::: TEXTE FOURNI

« Les machines peuvent-elles penser ? » Alan Turing, considéré comme le « père de l’informatique » et la figure fondatrice de l’intelligence artificielle a posé cette question dans les années 50. Le test qu’il soumet afin qu’un humain tente de faire la différence entre une réponse humaine et celle textuelle d’un ordinateur, établit les bases historiques de l’IA. Le « test de Turing » s’articule autour des concepts de la linguistique, aspect primordial dans la philosophie et l’évolution de l’IA, depuis les tous premiers programmes d’IA opérationnel jusqu’aux nouvelles IA génératives telles que ChatGPT Perplexity AI, Deepseek ou le tout nouveau Grok3, avec l’essor des grands modèles de langages (LLM).
L’IA générative diffère de l’IA classique qui fonctionne sur des tâches spécifiques, de manière non interactive ; sous forme d’applications en libre service, elle met l’Intelligence artificielle à la portée du grand public, permettant à n’importe qui de créer des contenus de façon autonome, et vise à apporter des réponses semblables à celles que formulerait un humain.
« Grok 3 est effrayamment intelligent » « C’est l’IA la plus intelligente sur Terre » affirme Elon Musk à la veille du lancement, le 17 février, de Grok3. Elle serait capable de « raisonnement avancé et complexe », elle « apprend de ses erreurs » et « améliore constamment ses capacités ». Conçu pour analyser et traiter de grandes quantités d’informations à une vitesse accrue, Grok3 serait plus apte à minimiser les erreurs et hallucinations souvent observées dans d’autres modèles d’IA. Oui vous avez bien lu, « hallucinations », c’est le mot utilisé, pour décrire ici les réponses fausses ou trompeuses. Ce qui est faux et trompeur est « un délire, une illusion d’optique, un mirage, une vision », la définition du mot « hallucination » dans la plupart des dictionnaires. C’est un peu comme les « faits alternatifs », la « vérité alternative », des expressions de la novlangue.

::::::
::: DONNÉES FOURNIES

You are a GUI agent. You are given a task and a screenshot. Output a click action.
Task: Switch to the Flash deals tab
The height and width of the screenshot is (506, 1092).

::::::
::: DONNÉES FOURNIES

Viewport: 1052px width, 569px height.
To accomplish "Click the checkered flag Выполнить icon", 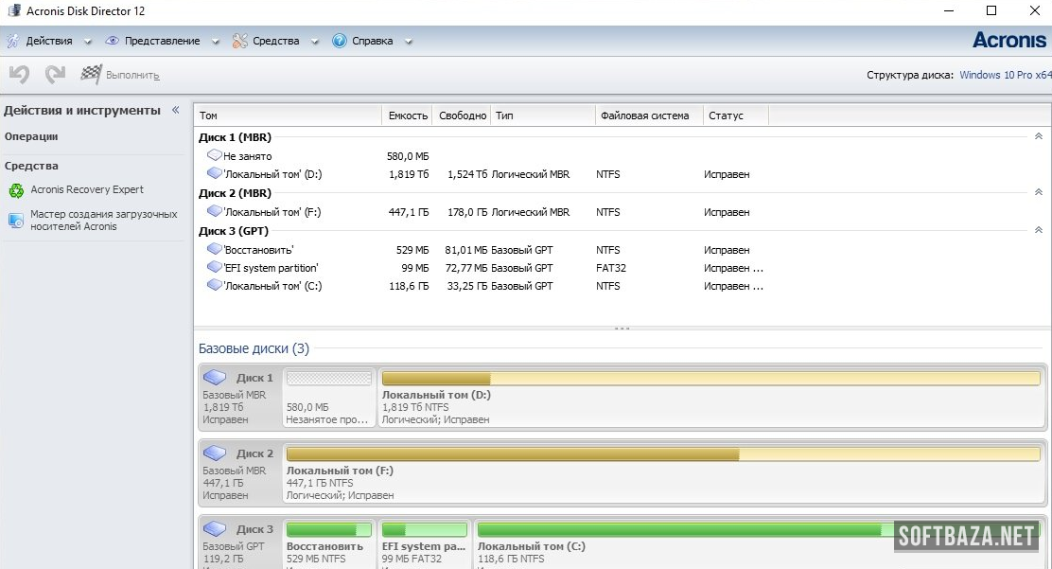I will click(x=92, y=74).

::::::
::: DONNÉES FOURNIES

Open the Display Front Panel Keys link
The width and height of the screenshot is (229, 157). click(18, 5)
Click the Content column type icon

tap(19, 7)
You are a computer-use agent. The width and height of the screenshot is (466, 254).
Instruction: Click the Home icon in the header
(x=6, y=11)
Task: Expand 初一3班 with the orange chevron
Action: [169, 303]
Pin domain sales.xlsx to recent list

::::::

■ **CONSIGNE**:
Les affirmations ci-dessous concordent-elles avec le texte sur l'intelligence artificielle ? Répondez par oui ou par non à chacune et citez textuellement les mots du texte qui permettent de trancher.
1. Alan Turing a posé la question « Les machines peuvent-elles penser ? » dans les années 50.
2. Elon Musk a fait ses déclarations sur Grok3 à la veille de son lancement, le 17 février.
3. L'IA générative fonctionne sur des tâches spécifiques, de manière non interactive.

■ **RÉPONSE**:
1. Oui : « a posé cette question dans les années 50 ».
2. Oui : « affirme Elon Musk à la veille du lancement, le 17 février, de Grok3 ».
3. Non : « L’IA générative diffère de l’IA classique qui fonctionne sur des tâches spécifiques, de manière non interactive ».